Initially, analyzing another (someone else's) project, you get only a discrete record for each function available in the game. Imagine that when making a farm, you took the balance of a popular game in this genre as a basis, began to gain one level after another and write out how much experience it would take to get the next level. After completing one hundred levels, you will receive a discrete record of the function E(x) — a table with one hundred lines, one for each integer value of x starting from 1.

You will have a lot of questions about this entry. For example: what will be the value of E for x = 150? by what principle are these numbers chosen? how fast do they increase with increasing x? is the growth rate of these numbers increasing or decreasing?

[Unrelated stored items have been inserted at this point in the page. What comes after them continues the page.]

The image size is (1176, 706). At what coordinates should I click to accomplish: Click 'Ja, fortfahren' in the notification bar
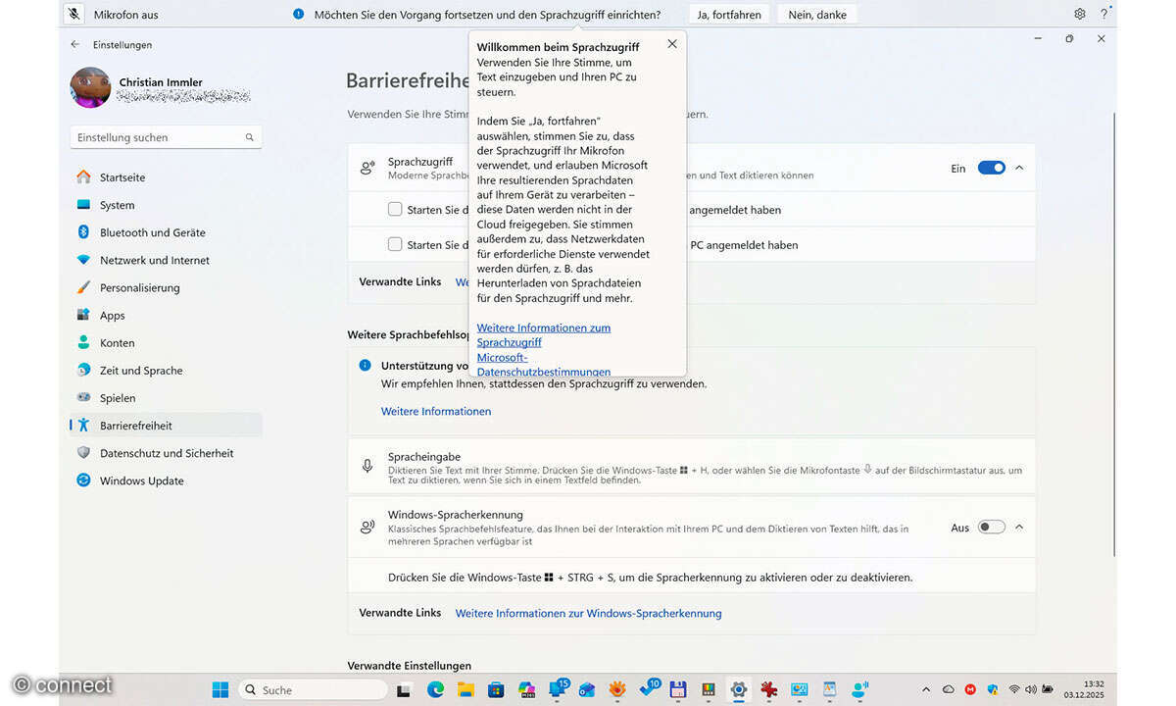[728, 13]

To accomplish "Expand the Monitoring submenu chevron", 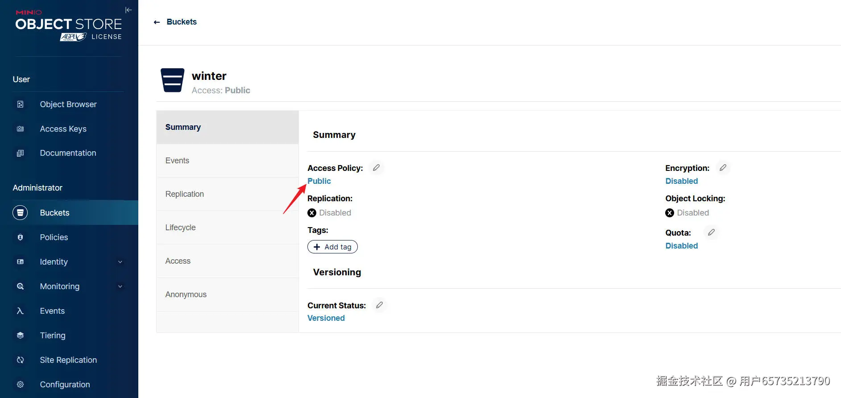I will click(120, 286).
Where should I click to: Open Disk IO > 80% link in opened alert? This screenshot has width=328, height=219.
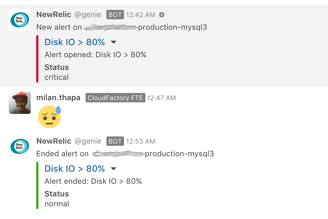coord(75,42)
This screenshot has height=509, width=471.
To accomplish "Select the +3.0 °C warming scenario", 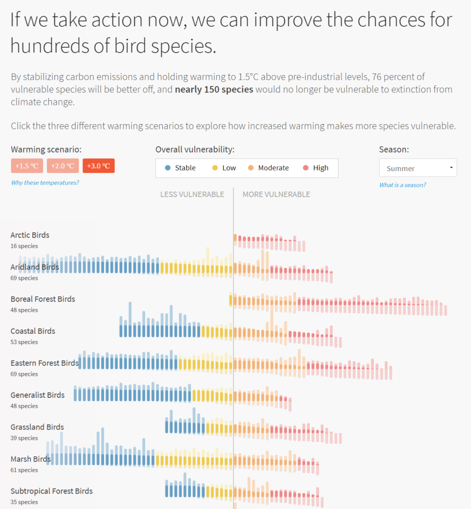I will [98, 166].
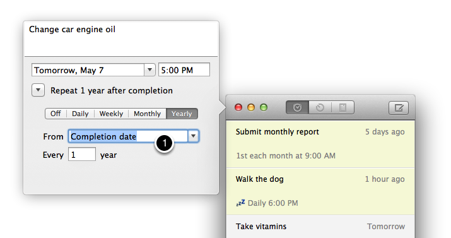Collapse the Repeat options disclosure triangle

tap(38, 90)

This is how we approach the main tasks of reverse engineering. Reverse engineering of the mathematics of the project is designed primarily to identify dependencies in the game, and secondly to obtain a continuous record of these dependencies. Identifying dependencies will allow us to understand which of the game variables are related to each other. Obtaining a continuous record (i.e. an equation) will give us the opportunity to use these dependencies at our discretion, as well as modify them to suit our needs.

2. Discretization, approximation and other staff

The process of transition from continuous recording to discrete recording, it must be understood, is quite simple. Having an equation in your hands, you can consistently substitute various argument values into it and get the corresponding function values. In our example, substituting x = 1, 2, 3, 4, 5 and so on. in the equation E(x) = x2, we get the values for E = 1, 4, 9, 16, 25 etc . This process is called function discretization.

The reverse process (obtaining an equation from a table of values), called approximation, is usually much more complicated. It is he who is of particular interest to us. Before discussing how we will approximate, let's understand exactly why this is necessary.

Using the correct terminology, we can identify the following tasks that approximation allows us to perform:

Interpolation, i.e. getting intermediate values of a function (remember the example about finding E for x = 2.5, which doesn't make much sense in the case of levels, but when calculating other functions it can become a headache if we only have a tabular record of the function);
Extrapolation, i.e. getting values outside the initially described area (this task needs to be solved if the table ended at x = 100, and you need to find E for x = 150).
Analysis, i.e. obtaining information about the behavior of the function (in other words, getting a picture of what is happening). For example, what can we say about the growth of experience "to the next level", having the formula E(x) = x2 in hand? The obvious conclusion is that E increases with the growth of x, i.e. for a higher level it takes more experience to move to the next one. A less obvious conclusion is that the growth rate of E is not only positive, but also increasing. This means that the further the player progresses, the greater the percentage of experience needed for the next level increases. After receiving the function, as part of its analysis, it will also be possible to compare it with other functions in order to understand which of them grow faster and which are slower, and thus see how the game balance changes for the player over time.

3. Identifying dependencies

Our first task, even before the approximation makes sense, is to identify those dependencies that we would like to obtain a continuous record of. As a rule, game cycles are based on a variety of different dependencies, simple and not so much.

In our example, the dependence of E on x is revealed "by eye". For a farm game, the amount of experience needed to move to the next level is unlikely to depend on the character's current equipment or the number of his friends.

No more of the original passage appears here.